§ What this task involves: Taking the line with "351x235 pixels." as the first and the line with "Given: Click the" as the last, set down the lines below exactly, pictures excluded.
Entries supplied below:
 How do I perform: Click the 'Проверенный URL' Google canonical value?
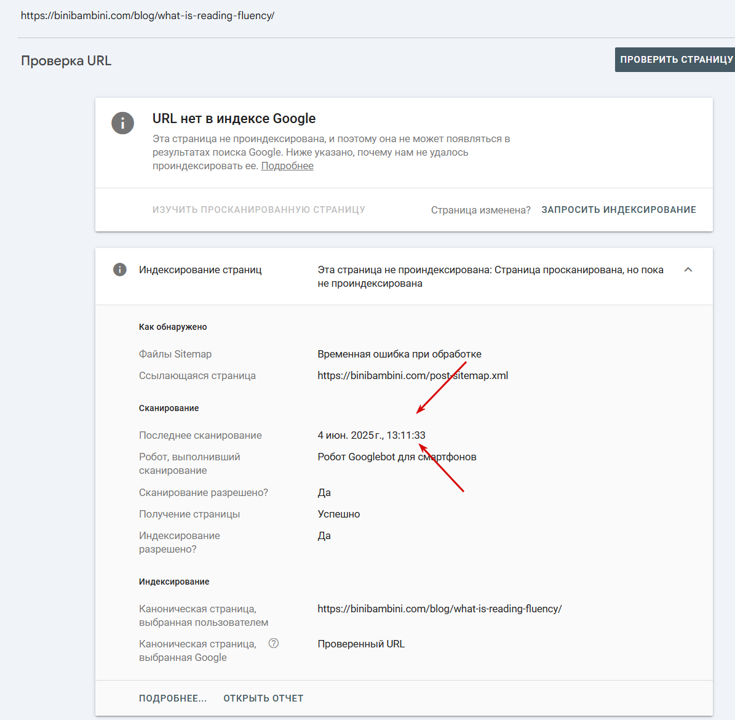(x=361, y=644)
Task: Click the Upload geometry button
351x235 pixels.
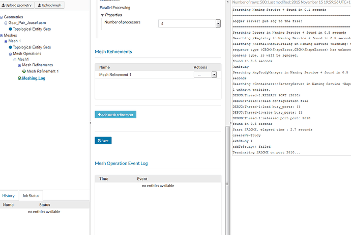Action: pyautogui.click(x=17, y=5)
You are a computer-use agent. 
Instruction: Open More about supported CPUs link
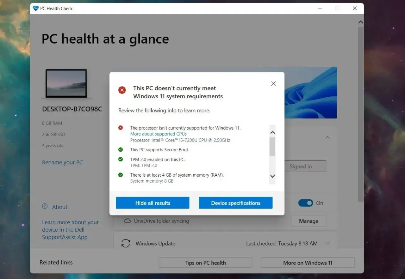tap(159, 134)
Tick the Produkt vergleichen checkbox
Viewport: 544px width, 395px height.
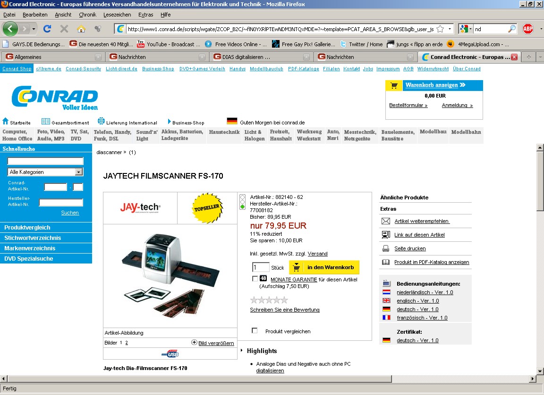(x=255, y=331)
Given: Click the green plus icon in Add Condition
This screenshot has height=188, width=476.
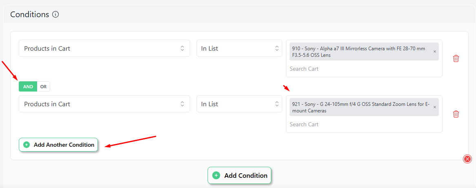Looking at the screenshot, I should pyautogui.click(x=216, y=175).
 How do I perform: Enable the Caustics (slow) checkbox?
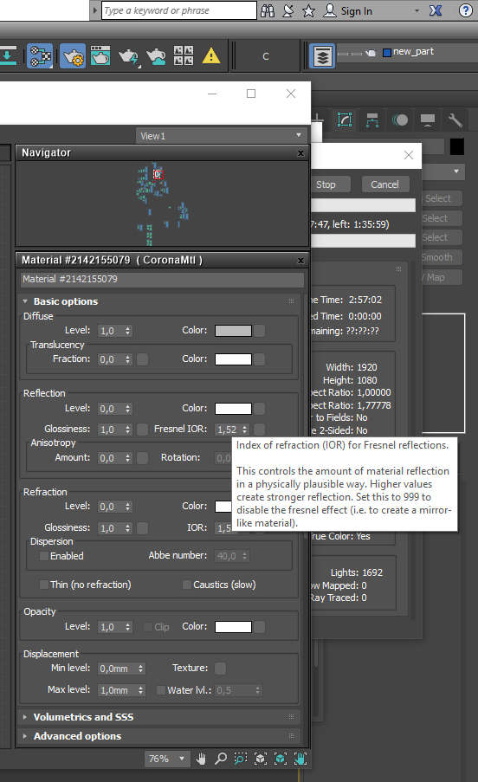point(187,585)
End of Entries supplied.
§ Finished exercise:
351x235 pixels.
Action: pyautogui.click(x=17, y=5)
You are a computer-use agent. 
Instruction: Open More about supported CPUs link
tap(159, 134)
Tick the Produkt vergleichen checkbox
Viewport: 544px width, 395px height.
(x=255, y=331)
Given: Click the green plus icon in Add Condition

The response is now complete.